Senza numeri – Ma l’ accoglienza è stata glaciale. «Aspettiamo la bozza di legge di Stabilità ma a prima vista i piani di bilancio italiani non sembrano compatibili con le regole del Patto», ha detto seccato il vicepresidente della Commissione, Valdis Dombrovskis. «Siamo preoccupati», gli ha fatto eco il presidente dell’ Eurogruppo, Mario Centeno, «ma ci servono cifre e numeri». Già, i numeri. Per tentare di frenare il dilagante malcontento, Tria ha fatto sapere che sarebbe rientrato frettolosamente a Roma per scriverli. Anche a costo di perdere l’ Ecofin di oggi, il vertice dei ministri economici della Ue in cui, stando agli annunci dei leader di governo in Italia, il titolare di via XX Settembre avrebbe dovuto mostrare i muscoli.
È difficile ricordare a memoria un ministro che fugge dall’ Eurogruppo. Restare lì a Lussemburgo, d’ altra parte, non aveva più molto senso. Nel corso della riunione, quando Le Maire ha chiesto di affrontare il caso Italia, non all’ ordine del giorno, Tria non ha potuto fare altro che informare i colleghi che i negoziati sul Def sono ancora in corso. Un siparietto che, stando a quanto riferito da Moscovici, alla fine ha addirittura suscitato «molte simpatie» verso il ministro. Per non perdere del tutto la faccia, prima di togliere anticipatamente le tende, Tria ha annunciato due incontri bilaterali con Moscovici e Dombrovskis.

Molto rigidi – La voce che si è sentita in serata, però, è stata quella di Jean Claude Juncker. E non c’ è più traccia di comprensione umana. «Se l’ Italia vuole un ulteriore trattamento speciale», ha detto il presidente della Commissione Ue, «ciò significherebbe la fine dell’ euro.

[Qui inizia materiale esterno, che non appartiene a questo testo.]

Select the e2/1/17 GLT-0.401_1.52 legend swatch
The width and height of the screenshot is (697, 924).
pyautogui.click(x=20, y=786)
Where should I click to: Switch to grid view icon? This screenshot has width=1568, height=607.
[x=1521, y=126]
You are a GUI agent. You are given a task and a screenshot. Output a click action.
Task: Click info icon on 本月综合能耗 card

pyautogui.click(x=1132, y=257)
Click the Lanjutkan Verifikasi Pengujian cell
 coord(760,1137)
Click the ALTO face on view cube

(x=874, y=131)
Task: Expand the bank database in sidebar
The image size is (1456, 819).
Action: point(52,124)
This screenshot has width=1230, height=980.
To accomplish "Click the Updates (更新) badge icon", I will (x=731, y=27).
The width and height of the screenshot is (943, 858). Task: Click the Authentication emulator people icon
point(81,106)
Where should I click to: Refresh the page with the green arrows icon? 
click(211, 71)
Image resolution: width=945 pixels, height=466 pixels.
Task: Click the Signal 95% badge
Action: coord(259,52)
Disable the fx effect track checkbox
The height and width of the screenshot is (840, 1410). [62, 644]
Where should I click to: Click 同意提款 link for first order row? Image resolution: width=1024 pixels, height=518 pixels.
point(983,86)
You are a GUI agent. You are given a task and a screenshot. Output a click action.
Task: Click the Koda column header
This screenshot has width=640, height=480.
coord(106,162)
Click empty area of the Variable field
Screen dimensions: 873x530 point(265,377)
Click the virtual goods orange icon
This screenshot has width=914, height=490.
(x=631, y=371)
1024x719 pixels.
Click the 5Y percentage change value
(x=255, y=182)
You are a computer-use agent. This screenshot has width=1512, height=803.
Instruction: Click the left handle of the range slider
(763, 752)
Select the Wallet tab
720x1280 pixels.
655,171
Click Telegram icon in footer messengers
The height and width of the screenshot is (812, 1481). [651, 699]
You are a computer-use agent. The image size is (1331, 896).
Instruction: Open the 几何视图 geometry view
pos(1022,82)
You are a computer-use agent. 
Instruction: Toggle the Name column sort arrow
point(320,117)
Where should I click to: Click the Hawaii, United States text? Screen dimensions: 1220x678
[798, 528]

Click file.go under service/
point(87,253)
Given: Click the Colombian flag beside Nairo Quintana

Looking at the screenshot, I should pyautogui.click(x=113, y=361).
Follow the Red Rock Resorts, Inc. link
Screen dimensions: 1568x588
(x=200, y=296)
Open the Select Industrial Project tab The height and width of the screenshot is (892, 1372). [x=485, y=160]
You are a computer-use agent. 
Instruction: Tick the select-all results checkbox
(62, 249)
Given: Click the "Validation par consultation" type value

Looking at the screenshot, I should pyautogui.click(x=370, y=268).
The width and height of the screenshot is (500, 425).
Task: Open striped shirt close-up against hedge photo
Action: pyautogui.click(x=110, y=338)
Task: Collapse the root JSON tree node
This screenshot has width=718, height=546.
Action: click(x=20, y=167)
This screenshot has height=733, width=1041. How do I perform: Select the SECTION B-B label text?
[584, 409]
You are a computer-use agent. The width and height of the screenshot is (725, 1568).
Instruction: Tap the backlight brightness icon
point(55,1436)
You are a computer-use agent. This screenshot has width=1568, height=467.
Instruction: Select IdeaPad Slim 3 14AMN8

Quindi bisogna essere molto rigidi».
Esaurite le poche cartucce a sua disposizione, Tria si è congedato dicendo di essere «molto occupato» e pronunciando frasi dalla scarsa comprensibilità: «Questa manovra è di crescita, se vinciamo la scommessa della crescita tutto va bene, sennò cambieremo manovra come sempre bisogna fare». Quanto a Juncker, ha replicato il ministro, «non ci sarà alcuna fine dell’ euro. Non ho parlato con lui, sarà una sua opinione». Nel frattempo, nella Capitale, Conte ha spiegato a Sergio Mattarella che il deficit al 2,4% non è in discussione. Di Tria, fanno sapere da Palazzo Chigi, non si è parlato.